Tuesday, May 10, 2011
Roberto Mallo/Miguel Prado/Ryu Hankil - Sannakji (Manual/Taumaturgia)
Mallo (alto sax, amplifier), Prado (plastic tapes, bags excited with motors) and Hankil (speakers with Piezo vibrations) craft a really nice, quiet, intense session here. The first of the two long tracks especially is abuzz with insectile sounds, sputters, faint whines, kind of like a small pool of water alive with bugs, gases, currents--low key but always very active. Space eases in as the piece progresses, the gases dissipating a bit, the crawlies burrowing under. It's a very fine subset of sounds, rather unique in some ways and quite bewitching, well arrayed.
The second track begins similarly, a delightful spread of ticking sounds especially, but expands out a good bit into a wider palette, particularly the amplified sax of Mallo, a high, dry tone, and some fairly loud electronic interruptions. It's somewhat more disjunctive that the earlier piece but that's likely a good thing--it may not feel quite as whole or "successful" but it shows the trio not resting once they've accomplished something, instead fanning out for other game. A fine job, an excellent listen and nice to see the Galician/Korean connection.
available from erstdist
No Hermanos Carrasco - Mímesis Intemperie (l'Innomable)
In which the brothers Carrasco (Edén, saxophone, hoses, bell, idea, production) and Nicolás (violin, objects, production mix) place themselves in two different environments, outdoors, and play discreetly. The first seems to be in or near an amusement park (aside from the cover image, there's nothing quite like the screams of children on roller coasters), the second (following a couple minutes of silence on disc) at some remove from concentrated activity, the sounds of birds, ducks and wind dominating those of motors and sirens. In each, rap and rock bass lines percolate through the mix on occasion, blurred, from a distance. Also in each, the Carrascos play fairly unobtrusively, sometimes making recognizable sounds on saxophone and violin, other times leaving it to the listener to guess if it's them or the environs.
Overall, I wasn't so struck by the outcome (Richard enjoyed it much more than I did, however). I found the instrumental playing, actually, a bit more self-conscious than I wanted to hear--the violin work on the second track, for instance), where it sounds overly imitative of birdsong. Not always--sometimes things blend finely, but often enough that it bothered me. I did find the pieces more successful when I stopped really listening for detail and just allowed all sounds to, as best I could, achieve equilibrium, more easily done in the amusement park track than the following one.
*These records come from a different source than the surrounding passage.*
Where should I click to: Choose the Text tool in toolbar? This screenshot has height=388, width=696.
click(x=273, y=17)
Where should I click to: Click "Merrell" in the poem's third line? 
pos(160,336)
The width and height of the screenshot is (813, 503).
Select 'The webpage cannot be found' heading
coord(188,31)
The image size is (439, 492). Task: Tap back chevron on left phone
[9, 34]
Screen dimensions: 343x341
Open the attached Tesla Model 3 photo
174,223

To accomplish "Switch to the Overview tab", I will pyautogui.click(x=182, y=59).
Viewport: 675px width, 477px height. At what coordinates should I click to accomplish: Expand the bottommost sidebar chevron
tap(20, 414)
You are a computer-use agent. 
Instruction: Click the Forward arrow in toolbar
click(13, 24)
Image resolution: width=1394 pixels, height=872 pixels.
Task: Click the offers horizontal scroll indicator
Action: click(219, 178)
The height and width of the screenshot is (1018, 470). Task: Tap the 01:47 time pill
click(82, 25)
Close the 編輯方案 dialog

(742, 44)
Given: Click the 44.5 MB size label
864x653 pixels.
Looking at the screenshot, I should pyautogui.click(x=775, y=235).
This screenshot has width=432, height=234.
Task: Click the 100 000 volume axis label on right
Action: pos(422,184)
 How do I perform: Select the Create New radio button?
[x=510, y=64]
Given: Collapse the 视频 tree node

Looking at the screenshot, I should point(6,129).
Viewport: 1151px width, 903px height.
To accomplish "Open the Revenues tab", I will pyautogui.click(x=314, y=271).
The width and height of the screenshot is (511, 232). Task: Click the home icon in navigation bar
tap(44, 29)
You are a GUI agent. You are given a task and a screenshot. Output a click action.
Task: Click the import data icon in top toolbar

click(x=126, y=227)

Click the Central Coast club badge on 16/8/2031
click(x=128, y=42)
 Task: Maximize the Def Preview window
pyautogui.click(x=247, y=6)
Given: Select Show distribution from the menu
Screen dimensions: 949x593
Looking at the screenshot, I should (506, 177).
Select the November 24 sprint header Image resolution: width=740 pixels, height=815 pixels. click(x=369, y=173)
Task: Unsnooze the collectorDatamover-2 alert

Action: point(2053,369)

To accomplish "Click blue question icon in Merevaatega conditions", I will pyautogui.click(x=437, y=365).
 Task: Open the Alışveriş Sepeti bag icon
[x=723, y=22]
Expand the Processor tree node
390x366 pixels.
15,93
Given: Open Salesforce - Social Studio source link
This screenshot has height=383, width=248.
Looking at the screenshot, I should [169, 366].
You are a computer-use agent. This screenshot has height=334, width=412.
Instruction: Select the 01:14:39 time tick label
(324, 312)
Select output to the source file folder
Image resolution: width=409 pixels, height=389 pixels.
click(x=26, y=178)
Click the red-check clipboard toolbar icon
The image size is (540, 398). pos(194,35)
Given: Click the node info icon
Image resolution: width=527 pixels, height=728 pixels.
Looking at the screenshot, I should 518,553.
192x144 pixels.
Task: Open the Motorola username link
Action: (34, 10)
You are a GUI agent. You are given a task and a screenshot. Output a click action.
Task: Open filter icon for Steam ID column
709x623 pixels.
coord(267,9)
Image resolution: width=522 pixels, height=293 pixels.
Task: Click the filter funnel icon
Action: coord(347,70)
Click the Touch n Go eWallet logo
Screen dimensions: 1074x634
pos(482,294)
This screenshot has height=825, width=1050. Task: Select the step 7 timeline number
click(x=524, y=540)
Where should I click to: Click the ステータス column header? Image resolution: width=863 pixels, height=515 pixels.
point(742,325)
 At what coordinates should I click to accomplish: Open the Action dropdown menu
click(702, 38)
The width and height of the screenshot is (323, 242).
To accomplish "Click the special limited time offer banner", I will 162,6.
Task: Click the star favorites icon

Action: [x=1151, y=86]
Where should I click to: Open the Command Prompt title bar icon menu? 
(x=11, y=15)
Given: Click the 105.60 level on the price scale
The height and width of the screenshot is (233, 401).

Nice idea and, possibly, one that could be more easily sunken into were one present at the time, ideally a distance away from the brothers, so as to let their sounds come and go more smoothly amongst the others.
Available from erstdist
Jamie Drouin/Lance Austin Olsen - Absence & Forgiveness (Infrequency)
One of those all too rare experiences when an entirely lovely recording drops in from out of the blue, or Canada in this case. Though not much info is provided, both appear to be utilizing electronics of some sort and the three pieces are live improvisations. They share an extreme delicacy and quiet, combining faint sine-like tones with various other small sounds, buzzes, clicks, etc., all spread out, gently pricking the space, weaving this way and that. By description, it doesn't sound all that different from any number of efforts in recent years, but something about this one stands apart--the sensibilities involved are unique and, I get the feeling, simply more intelligent than many, making subtle choices that you don't come across often. You think you have things pegged then, on the second track, they don't so much as veer off as take an adjacent path that was there all along but untrod, introducing brief, low flutters and tiny snatches of spoken word, coloring the field in an unexpected but, retrospectively, absolutely appropriate manner.
The final track seems to bring in all these elements, but again, very low key, very subtly. Something about it just gels even more than the first two, feels even more a natural extension of one's room space. Really good, better than I'm able to delineate here.
It'd be a shame if this one gets overlooked. Do yourselves a favor and check it out.